Artikel 3
3.1.1 Bestemming
De voor ‘Agrarisch’ aangewezen gronden zijn bestemd voor:
a. de bedrijfsvoering van grondgebonden agrarische bedrijven;
b. het hobbymatig houden van dieren;
c. een bufferzone ten opzichte van het aangrenzende woongebied;
d. waterhuishoudkundige voorzieningen.
3.1.2 Toelaatbare bebouwing
Op deze gronden mogen, met inachtneming van de op de kaart aangegeven aanduidingen, uitsluitend ten dienste van de in lid 3.1.1 genoemde bestemming worden gebouwd:
bouwwerken, geen gebouwen en geen mestbassins zijnde.
De bouwwerken worden gebouwd met inachtneming van de volgende regel:
de bouwhoogte van bouwwerken bedraagt maximaal 3,00 meter.

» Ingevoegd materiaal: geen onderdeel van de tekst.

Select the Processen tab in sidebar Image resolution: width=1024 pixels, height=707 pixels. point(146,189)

Het bevoegd gezag kan via een omgevingsvergunning afwijken van het bepaalde in:
a. lid 3.1.2 tot het bouwen van een schuilgelegenheid voor vee, met een maximale goot- en bouwhoogte van 2,00 meter respectievelijk 4,00 meter en een maximale oppervlakte van 50 m2;
b. lid 3.2 tot een bouwhoogte van maximaal 10,00 meter.
3.4.1 Vergunningsvereiste
Het is verboden om zonder of in afwijking van een omgevingsvergunning een boomgaard ten behoeve van fruitteelt aan te leggen.
3.4.2 Voorwaarde
De vergunning kan slechts worden verleend indien door de aanleg van een boomgaard ten behoeve van fruitteelt danwel door de te verwachten gevolgen, geen schadelijke gevolgen kunnen ontstaan voor de volksgezondheid in de aangrenzende gebieden.
3.4.3 Advies
Bij het verlenen van de omgevingsvergunning als bedoeld lid 3.4.1 wint het bevoegd gezag schriftelijk advies in bij een milieudeskundige.